Several cyber attacks have been reported, with threat actors using forged signatures in Windows drivers, according to Microsoft and other cybersecurity vendors. In a security advisory released on Tuesday, Microsoft disclosed that these threat actors had gained administrative access to victims’ environments before using drivers certified by the Windows Hardware Developer Program. The use of driver signature bypasses is considered highly dangerous as it enables attackers to gain kernel-level access within victim environments.
The discovery of these attacks was made by three cybersecurity vendors: Cisco Talos, Sophos, and Trend Micro. According to Microsoft’s advisory, “several developer accounts for the Microsoft Partner Center (MPC) were engaged in submitting malicious drivers to obtain a Microsoft signature.” Microsoft’s investigation revealed that the threat activity was limited to the abuse of several developer accounts, and no compromises of Microsoft accounts were identified.
In response, Microsoft has revoked all certificates and drivers used in the attacks and suspended the relevant accounts. The company has also implemented blocking detections for all reported malicious drivers to assist in protecting customers from this threat. Additionally, patches for Windows Security have been released.
Further technical details about the attacks have been shared in blog posts by Sophos and Cisco Talos. Cisco Talos’ blog provides significant context on how the threat actors executed their plan. According to Chris Neal, an outreach researcher at Cisco Talos, Microsoft changed its driver signing policy with the release of Windows 10 version 1607 in August 2016. The updated policy allows only kernel-mode drivers signed by Microsoft’s Developer Portal. However, Neal explains that a loophole exists that permits newly compiled drivers to be signed with non-revoked certificates issued prior to or expired before July 29, 2015, as long as the certificate chains to a supported cross-signed certificate authority.
To bypass the updated policy, cyber adversaries used signature timestamp forging tools that are several years old and commonly used in the video game cheat development community. Neal provides an example of RedDriver, a driver-based browser hijacker, which also utilized HookSignTool, a signature forger used by the threat actors in this case.
According to Neal, Microsoft has mitigated the immediate issue by blocking certificates and remediation. However, he mentioned that Microsoft is facing a tough balancing act between security implications and supporting hardware built before 2015. While closing the loophole in the signature policy would eliminate the activity found in this case, it could also break many older legitimate cross-signed drivers. Blocking certificates is currently seen as the most effective way to maintain backwards compatibility and mitigate the issue. However, there is a possibility that additional certificates may be exposed or stolen in the future, allowing for further exploitation by threat actors.
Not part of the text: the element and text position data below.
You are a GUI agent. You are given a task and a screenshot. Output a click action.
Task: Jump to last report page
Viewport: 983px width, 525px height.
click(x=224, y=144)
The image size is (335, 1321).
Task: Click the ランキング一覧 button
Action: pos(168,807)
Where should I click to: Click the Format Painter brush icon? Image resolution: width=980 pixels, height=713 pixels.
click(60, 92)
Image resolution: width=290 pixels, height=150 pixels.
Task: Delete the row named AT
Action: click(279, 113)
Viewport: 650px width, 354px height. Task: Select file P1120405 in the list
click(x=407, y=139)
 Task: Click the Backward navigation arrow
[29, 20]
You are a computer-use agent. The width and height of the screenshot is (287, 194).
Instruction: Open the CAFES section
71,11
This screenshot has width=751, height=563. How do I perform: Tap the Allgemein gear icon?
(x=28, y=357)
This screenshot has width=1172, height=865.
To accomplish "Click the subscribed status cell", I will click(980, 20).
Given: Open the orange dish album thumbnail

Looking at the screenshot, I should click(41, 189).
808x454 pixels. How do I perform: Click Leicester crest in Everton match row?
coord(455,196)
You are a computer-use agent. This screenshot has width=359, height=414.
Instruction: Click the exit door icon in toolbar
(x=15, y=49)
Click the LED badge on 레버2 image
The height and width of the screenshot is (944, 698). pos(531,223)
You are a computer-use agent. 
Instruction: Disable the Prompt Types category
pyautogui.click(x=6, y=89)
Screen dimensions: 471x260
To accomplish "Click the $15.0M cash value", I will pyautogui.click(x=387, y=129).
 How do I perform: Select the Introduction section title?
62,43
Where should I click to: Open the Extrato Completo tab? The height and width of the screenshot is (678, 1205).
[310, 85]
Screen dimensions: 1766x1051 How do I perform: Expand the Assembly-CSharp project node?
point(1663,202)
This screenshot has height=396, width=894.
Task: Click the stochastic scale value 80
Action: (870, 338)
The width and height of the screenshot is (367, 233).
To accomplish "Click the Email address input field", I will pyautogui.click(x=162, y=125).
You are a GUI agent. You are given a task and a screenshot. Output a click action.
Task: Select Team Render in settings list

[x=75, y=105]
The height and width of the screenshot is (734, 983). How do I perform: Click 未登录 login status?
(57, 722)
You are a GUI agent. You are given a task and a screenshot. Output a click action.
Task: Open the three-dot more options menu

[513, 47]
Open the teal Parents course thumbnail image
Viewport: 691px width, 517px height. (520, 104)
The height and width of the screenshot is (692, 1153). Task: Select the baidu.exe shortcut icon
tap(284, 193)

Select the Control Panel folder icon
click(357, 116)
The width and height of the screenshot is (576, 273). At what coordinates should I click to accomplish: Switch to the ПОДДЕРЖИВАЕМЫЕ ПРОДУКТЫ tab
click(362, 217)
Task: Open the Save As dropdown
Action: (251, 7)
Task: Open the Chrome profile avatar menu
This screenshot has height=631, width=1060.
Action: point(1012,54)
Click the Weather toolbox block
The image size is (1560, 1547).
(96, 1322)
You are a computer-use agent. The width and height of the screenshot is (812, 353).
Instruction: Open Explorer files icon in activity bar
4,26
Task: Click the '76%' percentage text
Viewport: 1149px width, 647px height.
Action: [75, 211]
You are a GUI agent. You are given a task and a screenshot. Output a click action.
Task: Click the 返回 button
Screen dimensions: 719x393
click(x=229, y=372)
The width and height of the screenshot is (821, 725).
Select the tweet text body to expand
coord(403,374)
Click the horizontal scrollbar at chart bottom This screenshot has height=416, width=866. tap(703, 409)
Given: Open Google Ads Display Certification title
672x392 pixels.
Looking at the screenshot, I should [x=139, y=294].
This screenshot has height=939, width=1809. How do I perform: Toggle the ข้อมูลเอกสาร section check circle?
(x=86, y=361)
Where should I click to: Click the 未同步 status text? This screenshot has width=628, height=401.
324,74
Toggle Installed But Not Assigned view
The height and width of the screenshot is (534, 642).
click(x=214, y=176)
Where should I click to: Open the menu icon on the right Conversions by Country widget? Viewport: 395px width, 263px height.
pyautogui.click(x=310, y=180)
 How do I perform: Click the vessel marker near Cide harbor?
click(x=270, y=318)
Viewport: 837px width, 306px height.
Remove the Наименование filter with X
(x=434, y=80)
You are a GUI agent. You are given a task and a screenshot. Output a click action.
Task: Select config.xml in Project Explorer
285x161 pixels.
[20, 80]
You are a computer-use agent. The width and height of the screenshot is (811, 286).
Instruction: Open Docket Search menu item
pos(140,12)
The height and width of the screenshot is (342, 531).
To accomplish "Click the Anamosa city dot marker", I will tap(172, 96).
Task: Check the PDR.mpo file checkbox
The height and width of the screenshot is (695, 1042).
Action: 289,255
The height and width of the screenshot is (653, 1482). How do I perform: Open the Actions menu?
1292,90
TechTarget Editorial reached out to Microsoft for more information about the scope of exploitation, but the company declined to comment on the matter.
The recent cyber attacks exploiting forged signatures in Windows drivers highlight the ongoing challenges faced by both Microsoft and the cybersecurity community. Balancing security and backward compatibility is a complex task, and as threat actors continue to evolve their tactics, it is crucial for organizations to remain vigilant and adopt comprehensive security measures to protect their systems and data.